In this basic position, an investor shorts the underlying asset, like ABC Ltd. shares, for Rs. 2220, and buys it back at a future date at an unknown price. Once sold, the investor is said to be "short" the asset.

**Payoff profile for the buyer of Call Options:** Long Call

A Call Option gives the buyer the right to buy the underlying asset at the strike price specified in the Option. The profit/loss that the buyer makes on the Option depends on the spot price of the underlying. If upon expiration, the spot price exceeds the strike price, they make a profit. The higher the spot price, the higher the profits. If the spot price is less than the strike price, the loss is the premium paid for buying the Option.

**Payoff profile for the writer (seller) of Call Options:** Short Call

A Call Option gives the buyer the right to buy the underlying asset at the strike price specified in the Option. The writer of the Option charges a premium for selling it. The profit/loss for the buyer depends on the spot price of the underlying. Whatever profit the buyer makes is the seller's loss. If, upon expiration, the spot price exceeds the strike price, the buyer exercises the Option, resulting in losses for the writer. If the spot price is less, the writer keeps the premium.

**Payoff profile for the buyer of Put Options:** Long Put

A Put Option gives the buyer the right to sell the underlying asset at the strike price specified in the Option. The profit/loss for the buyer depends on the spot price of the underlying. If, upon expiration, the spot price is below the strike price, they make a profit. The lower the spot price, the higher the profit. If the spot price is higher than the strike price, the loss is the premium paid for buying the Option.

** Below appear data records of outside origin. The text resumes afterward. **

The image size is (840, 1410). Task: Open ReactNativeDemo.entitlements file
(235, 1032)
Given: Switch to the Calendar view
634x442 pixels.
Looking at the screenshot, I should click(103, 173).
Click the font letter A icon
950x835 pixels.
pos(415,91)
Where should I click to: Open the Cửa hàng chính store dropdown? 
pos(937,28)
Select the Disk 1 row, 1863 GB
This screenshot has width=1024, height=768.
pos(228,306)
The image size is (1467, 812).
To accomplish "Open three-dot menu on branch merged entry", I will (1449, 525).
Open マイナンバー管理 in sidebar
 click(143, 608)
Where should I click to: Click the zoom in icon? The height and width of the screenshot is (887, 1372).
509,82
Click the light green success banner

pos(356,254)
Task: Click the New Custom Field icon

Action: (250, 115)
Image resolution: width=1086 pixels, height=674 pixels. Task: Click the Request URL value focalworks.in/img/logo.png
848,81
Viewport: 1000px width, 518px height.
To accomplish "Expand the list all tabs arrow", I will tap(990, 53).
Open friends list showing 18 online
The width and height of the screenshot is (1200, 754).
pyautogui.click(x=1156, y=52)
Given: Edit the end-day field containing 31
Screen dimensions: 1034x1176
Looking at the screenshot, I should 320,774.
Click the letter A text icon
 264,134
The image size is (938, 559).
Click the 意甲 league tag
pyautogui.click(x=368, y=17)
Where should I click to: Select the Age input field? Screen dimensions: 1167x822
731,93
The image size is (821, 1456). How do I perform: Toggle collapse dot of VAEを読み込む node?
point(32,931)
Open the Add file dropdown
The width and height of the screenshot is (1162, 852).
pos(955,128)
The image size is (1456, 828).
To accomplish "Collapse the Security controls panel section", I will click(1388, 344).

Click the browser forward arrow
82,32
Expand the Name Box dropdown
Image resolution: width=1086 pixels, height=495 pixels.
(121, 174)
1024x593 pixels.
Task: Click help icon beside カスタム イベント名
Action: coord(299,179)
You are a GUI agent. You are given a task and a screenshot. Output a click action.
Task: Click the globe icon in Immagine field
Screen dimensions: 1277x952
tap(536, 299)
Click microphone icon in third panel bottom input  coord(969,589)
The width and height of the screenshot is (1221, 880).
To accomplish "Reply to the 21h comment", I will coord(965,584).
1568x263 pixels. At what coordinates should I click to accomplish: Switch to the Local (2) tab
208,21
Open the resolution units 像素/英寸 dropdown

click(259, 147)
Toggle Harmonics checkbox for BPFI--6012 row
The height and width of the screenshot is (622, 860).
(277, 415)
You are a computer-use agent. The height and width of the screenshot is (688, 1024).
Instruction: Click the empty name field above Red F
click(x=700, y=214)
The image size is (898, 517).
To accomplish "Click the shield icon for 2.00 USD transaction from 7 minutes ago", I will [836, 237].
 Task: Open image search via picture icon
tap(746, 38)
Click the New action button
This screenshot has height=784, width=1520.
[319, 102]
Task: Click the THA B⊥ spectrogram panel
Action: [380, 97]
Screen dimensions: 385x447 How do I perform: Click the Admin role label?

**Payoff profile for the writer (seller) of Put Options: **Short Put

A Put Option gives the buyer the right to sell the underlying asset at the strike price specified in the Option. The writer of the Option charges a premium for selling it. The profit/loss for the buyer depends on the spot price of the underlying. Whatever profit the buyer makes is the seller's loss. If, upon expiration, the spot price is below the strike price, the buyer exercises the Option, resulting in losses for the writer. If the spot price is higher, the writer keeps the premium.